> **WORK ITEM**: Each line from the one containing "Open the Project panel options gear icon" through the end of the data is to be written out exactly, and nothing more.
DATA SECTION below:
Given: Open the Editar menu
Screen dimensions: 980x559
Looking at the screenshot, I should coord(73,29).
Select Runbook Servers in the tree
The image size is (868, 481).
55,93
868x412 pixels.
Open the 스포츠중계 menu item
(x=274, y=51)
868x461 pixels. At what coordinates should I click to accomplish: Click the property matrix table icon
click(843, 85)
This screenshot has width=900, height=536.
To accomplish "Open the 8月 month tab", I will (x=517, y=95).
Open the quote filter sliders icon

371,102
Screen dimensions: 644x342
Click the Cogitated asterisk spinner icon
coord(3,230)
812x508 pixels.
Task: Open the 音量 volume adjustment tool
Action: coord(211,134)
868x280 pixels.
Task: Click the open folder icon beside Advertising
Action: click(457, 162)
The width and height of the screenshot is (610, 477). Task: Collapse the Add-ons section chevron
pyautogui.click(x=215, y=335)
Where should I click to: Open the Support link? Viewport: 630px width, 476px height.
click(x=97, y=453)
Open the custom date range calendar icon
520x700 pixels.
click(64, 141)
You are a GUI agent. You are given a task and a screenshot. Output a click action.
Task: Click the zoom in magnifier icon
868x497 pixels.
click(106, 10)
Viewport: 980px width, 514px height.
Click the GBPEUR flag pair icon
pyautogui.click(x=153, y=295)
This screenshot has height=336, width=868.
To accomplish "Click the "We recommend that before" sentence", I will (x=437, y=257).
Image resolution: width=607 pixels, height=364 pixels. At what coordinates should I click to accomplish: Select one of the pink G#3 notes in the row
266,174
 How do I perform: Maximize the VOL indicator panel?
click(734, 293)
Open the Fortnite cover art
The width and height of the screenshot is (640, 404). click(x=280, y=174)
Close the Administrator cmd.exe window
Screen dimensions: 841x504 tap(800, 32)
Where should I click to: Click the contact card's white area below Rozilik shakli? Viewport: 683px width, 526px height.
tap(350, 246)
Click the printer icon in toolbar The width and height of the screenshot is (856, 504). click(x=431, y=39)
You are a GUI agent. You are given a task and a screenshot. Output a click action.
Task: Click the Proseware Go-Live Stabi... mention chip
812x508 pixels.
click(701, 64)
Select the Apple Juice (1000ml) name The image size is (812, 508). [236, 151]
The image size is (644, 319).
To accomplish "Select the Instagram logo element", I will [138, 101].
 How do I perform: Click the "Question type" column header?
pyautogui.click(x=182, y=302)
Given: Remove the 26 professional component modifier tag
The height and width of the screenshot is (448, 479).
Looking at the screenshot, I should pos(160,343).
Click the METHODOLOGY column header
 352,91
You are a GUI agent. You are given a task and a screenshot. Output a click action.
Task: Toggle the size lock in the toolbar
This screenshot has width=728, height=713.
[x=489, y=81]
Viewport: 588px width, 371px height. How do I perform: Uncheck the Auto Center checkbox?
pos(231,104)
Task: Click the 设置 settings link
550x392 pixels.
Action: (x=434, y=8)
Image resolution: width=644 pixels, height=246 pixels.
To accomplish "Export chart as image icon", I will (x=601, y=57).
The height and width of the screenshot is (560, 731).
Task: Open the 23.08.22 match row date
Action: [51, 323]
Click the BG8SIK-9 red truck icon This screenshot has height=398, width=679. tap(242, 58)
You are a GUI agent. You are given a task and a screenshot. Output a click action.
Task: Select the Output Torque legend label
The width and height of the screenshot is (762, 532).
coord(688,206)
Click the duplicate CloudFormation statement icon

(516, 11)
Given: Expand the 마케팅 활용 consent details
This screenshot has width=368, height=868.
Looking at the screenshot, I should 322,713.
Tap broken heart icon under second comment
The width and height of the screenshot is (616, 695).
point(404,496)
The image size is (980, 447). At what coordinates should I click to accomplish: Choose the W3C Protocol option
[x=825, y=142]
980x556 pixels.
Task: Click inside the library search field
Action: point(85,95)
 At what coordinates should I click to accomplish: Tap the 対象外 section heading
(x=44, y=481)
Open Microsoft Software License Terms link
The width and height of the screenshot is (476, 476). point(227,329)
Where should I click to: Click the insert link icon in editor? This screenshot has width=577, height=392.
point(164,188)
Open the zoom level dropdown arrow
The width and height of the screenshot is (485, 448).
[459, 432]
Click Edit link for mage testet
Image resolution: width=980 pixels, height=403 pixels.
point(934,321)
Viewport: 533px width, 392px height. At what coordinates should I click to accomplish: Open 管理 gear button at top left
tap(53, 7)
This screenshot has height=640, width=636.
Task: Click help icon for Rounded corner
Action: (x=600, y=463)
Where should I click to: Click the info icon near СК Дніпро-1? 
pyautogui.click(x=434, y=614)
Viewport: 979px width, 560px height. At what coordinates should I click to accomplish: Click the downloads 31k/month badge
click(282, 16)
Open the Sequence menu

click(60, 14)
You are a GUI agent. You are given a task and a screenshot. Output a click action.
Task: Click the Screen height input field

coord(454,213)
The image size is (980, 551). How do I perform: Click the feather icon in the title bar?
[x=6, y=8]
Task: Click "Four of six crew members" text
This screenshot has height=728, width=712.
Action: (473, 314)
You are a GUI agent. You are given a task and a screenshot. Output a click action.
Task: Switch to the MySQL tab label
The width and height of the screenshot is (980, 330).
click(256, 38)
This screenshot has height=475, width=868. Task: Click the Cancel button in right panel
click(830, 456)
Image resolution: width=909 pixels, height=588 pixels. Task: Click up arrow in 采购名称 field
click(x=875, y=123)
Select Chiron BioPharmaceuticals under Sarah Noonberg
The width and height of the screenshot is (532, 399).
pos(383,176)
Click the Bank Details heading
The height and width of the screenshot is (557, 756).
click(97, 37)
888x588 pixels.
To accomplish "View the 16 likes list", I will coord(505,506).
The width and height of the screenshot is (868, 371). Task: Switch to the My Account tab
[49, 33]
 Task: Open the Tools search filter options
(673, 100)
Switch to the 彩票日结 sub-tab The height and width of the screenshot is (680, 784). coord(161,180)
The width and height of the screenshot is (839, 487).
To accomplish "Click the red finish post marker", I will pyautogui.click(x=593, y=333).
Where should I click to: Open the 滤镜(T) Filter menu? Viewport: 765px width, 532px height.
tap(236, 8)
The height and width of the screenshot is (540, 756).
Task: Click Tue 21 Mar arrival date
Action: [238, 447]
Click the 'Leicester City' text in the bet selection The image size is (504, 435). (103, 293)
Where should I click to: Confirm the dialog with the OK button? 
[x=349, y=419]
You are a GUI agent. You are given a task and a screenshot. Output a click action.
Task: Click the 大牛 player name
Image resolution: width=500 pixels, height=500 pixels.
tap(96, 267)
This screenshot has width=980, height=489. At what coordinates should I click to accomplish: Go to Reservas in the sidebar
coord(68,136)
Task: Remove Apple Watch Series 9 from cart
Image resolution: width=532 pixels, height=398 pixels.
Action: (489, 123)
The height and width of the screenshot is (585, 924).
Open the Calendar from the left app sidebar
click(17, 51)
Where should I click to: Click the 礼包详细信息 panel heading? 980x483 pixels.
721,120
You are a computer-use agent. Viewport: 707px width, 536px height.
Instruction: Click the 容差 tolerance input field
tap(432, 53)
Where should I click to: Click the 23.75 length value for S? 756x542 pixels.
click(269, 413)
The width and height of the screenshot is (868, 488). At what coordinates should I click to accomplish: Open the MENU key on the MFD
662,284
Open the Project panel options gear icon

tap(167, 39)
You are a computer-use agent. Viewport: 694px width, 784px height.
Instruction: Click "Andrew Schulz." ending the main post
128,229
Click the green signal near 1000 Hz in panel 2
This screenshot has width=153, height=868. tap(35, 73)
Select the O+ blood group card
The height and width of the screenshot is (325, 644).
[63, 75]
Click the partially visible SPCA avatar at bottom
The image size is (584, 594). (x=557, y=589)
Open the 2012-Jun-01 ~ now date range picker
End of DATA SECTION.
> **ANSWER BOX**:
Open the Project panel options gear icon

tap(167, 39)
You are a computer-use agent. Viewport: 694px width, 784px height.
Instruction: Click "Andrew Schulz." ending the main post
128,229
Click the green signal near 1000 Hz in panel 2
This screenshot has width=153, height=868. tap(35, 73)
Select the O+ blood group card
The height and width of the screenshot is (325, 644).
[63, 75]
Click the partially visible SPCA avatar at bottom
The image size is (584, 594). (x=557, y=589)
Open the 2012-Jun-01 ~ now date range picker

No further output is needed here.